Abstract:
To avoid adverse events in humans, toxicity studies in nonclinical species have been the foundation of safety evaluation in the pharmaceutical industry. However, it is recognized that working with animals in research is a privilege, and conscientious use should always respect the 3Rs: replacement, reduction, and refinement. In the wake of the shortages in routine nonrodent species and considering that nonanimal methods are not yet sufficiently mature, the value of the rabbit as a nonrodent species is worth exploring. Historically used in vaccine, cosmetic, and medical device testing, the rabbit is seldom used today as a second species in pharmaceutical development, except for embryo-fetal development studies, ophthalmic therapeutics, some medical devices and implants, and vaccines. Although several factors affect the decision of species selection, including pharmacological relevance, pharmacokinetics, and ADME considerations, there are no perfect animal models.
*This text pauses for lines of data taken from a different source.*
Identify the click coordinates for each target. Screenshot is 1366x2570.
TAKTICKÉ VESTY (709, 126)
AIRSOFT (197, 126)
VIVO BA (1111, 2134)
In this forum article, we bring together experts from veterinary medicine, industry, contract research organizations, and government to explore the pros and cons, residual concerns, and data gaps regarding the use of the rabbit for general toxicity testing.
摘要:
为了避免人类的不良事件,非临床物种的毒性研究一直是制药行业安全性评估的基础。然而,人们认识到,在研究中与动物合作是一种特权,认真使用应始终尊重3R:替换,reduction,和细化。在常规非啮齿动物物种短缺之后,考虑到非动物方法还不够成熟,兔作为一种非啮齿动物的价值值得探讨。历史上用于疫苗,化妆品,和医疗器械测试,今天,兔子很少被用作药物开发中的第二物种,除了胚胎-胎儿发育研究,眼科治疗学,一些医疗设备和植入物,和疫苗。虽然有几个因素会影响物种选择的决定,包括药理学相关性,药代动力学和ADME注意事项,没有完美的动物模型。在这篇论坛文章中,我们汇集了兽医学专家,工业,合同研究组织,和政府来探索利弊,残余关切,以及关于使用兔子进行一般毒性测试的数据空白。